◆ **Stated exercise**
Tally the lines in the listing below that contain the string "Instruction", treating case as significant. Reply with the number alone.

————

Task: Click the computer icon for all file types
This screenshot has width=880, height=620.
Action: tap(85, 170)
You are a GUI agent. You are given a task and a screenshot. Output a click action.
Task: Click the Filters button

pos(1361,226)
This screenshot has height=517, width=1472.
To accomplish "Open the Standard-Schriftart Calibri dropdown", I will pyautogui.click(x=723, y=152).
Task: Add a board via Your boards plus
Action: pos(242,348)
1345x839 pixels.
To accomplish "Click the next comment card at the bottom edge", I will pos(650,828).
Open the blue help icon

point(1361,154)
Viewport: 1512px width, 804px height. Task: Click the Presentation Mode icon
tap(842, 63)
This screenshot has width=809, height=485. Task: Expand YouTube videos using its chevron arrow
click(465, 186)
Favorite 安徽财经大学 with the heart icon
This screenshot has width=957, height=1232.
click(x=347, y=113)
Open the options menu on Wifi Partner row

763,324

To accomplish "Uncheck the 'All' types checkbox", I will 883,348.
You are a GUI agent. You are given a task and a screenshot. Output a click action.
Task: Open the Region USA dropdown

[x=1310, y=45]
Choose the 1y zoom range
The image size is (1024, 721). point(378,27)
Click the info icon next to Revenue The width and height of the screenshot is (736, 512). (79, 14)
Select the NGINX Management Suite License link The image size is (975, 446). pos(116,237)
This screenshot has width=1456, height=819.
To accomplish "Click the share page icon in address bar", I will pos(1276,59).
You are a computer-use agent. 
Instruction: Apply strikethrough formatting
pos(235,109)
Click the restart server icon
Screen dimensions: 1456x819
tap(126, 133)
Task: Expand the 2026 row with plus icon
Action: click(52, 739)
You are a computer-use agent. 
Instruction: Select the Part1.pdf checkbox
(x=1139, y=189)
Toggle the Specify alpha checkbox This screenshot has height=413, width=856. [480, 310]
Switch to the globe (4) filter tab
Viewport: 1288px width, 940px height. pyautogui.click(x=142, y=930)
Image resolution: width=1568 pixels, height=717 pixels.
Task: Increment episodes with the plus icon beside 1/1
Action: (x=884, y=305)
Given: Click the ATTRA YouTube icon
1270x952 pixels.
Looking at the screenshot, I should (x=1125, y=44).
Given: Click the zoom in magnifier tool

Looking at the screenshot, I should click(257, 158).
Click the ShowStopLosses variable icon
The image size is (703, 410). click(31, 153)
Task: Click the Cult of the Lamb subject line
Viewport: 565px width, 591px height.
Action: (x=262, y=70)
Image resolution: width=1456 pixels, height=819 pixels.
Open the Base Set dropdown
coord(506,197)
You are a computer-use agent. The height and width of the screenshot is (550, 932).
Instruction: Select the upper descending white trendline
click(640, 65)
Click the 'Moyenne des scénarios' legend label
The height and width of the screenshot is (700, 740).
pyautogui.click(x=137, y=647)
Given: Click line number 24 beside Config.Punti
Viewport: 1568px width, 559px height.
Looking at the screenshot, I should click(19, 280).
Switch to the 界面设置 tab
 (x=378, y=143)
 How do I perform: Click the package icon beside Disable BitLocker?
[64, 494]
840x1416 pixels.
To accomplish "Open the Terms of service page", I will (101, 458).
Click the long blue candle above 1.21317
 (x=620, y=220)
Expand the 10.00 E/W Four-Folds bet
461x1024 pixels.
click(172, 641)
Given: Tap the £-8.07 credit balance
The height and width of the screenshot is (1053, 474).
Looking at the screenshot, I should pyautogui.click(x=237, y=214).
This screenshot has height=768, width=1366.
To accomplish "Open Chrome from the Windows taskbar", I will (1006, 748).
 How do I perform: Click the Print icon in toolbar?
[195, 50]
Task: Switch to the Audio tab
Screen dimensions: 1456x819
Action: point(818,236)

————

◆ **Right answer**
3